INFORMATION SHOWN: Begin
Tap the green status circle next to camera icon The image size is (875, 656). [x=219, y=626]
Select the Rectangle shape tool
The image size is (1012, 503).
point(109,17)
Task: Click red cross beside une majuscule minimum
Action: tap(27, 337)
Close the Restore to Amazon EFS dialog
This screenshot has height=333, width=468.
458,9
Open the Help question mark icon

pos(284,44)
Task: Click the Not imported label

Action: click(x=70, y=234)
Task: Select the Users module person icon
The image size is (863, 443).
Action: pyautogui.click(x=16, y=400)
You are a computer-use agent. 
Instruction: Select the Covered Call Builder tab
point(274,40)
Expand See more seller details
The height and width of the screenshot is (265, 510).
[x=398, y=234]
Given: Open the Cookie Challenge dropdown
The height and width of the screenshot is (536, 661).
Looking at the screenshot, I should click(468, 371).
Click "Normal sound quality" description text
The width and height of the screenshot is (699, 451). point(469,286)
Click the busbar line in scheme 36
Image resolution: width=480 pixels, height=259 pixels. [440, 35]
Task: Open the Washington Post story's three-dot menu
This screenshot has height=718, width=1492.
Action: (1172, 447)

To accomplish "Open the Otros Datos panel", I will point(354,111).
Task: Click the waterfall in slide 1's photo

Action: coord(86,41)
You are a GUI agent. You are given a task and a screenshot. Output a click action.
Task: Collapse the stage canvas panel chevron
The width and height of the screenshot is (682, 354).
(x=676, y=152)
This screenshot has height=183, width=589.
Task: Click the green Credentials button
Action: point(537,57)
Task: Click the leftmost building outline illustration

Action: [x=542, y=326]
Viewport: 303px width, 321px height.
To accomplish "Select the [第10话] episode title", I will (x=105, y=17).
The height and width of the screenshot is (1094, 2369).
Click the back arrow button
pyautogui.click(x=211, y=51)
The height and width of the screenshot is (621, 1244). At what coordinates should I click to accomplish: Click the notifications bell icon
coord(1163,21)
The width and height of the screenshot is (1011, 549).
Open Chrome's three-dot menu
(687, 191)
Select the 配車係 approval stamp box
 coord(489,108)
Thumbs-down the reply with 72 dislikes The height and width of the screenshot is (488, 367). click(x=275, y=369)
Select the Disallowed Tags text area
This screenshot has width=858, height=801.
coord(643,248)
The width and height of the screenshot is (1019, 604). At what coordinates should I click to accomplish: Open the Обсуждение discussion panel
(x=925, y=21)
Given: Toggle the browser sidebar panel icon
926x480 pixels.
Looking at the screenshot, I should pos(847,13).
INFORMATION SHOWN: End
> [ACTIVITY] So that no detail is lost, give every line of the data again exactly.

> [OUTPUT FOR THIS EXERCISE]
Tap the green status circle next to camera icon The image size is (875, 656). [x=219, y=626]
Select the Rectangle shape tool
The image size is (1012, 503).
point(109,17)
Task: Click red cross beside une majuscule minimum
Action: tap(27, 337)
Close the Restore to Amazon EFS dialog
This screenshot has height=333, width=468.
458,9
Open the Help question mark icon

pos(284,44)
Task: Click the Not imported label

Action: click(x=70, y=234)
Task: Select the Users module person icon
The image size is (863, 443).
Action: pyautogui.click(x=16, y=400)
You are a computer-use agent. 
Instruction: Select the Covered Call Builder tab
point(274,40)
Expand See more seller details
The height and width of the screenshot is (265, 510).
[x=398, y=234]
Given: Open the Cookie Challenge dropdown
The height and width of the screenshot is (536, 661).
Looking at the screenshot, I should click(468, 371).
Click "Normal sound quality" description text
The width and height of the screenshot is (699, 451). point(469,286)
Click the busbar line in scheme 36
Image resolution: width=480 pixels, height=259 pixels. [440, 35]
Task: Open the Washington Post story's three-dot menu
This screenshot has height=718, width=1492.
Action: (1172, 447)

To accomplish "Open the Otros Datos panel", I will point(354,111).
Task: Click the waterfall in slide 1's photo

Action: coord(86,41)
You are a GUI agent. You are given a task and a screenshot. Output a click action.
Task: Collapse the stage canvas panel chevron
The width and height of the screenshot is (682, 354).
(x=676, y=152)
This screenshot has height=183, width=589.
Task: Click the green Credentials button
Action: point(537,57)
Task: Click the leftmost building outline illustration

Action: [x=542, y=326]
Viewport: 303px width, 321px height.
To accomplish "Select the [第10话] episode title", I will (x=105, y=17).
The height and width of the screenshot is (1094, 2369).
Click the back arrow button
pyautogui.click(x=211, y=51)
The height and width of the screenshot is (621, 1244). At what coordinates should I click to accomplish: Click the notifications bell icon
coord(1163,21)
The width and height of the screenshot is (1011, 549).
Open Chrome's three-dot menu
(687, 191)
Select the 配車係 approval stamp box
 coord(489,108)
Thumbs-down the reply with 72 dislikes The height and width of the screenshot is (488, 367). click(x=275, y=369)
Select the Disallowed Tags text area
This screenshot has width=858, height=801.
coord(643,248)
The width and height of the screenshot is (1019, 604). At what coordinates should I click to accomplish: Open the Обсуждение discussion panel
(x=925, y=21)
Given: Toggle the browser sidebar panel icon
926x480 pixels.
Looking at the screenshot, I should pos(847,13).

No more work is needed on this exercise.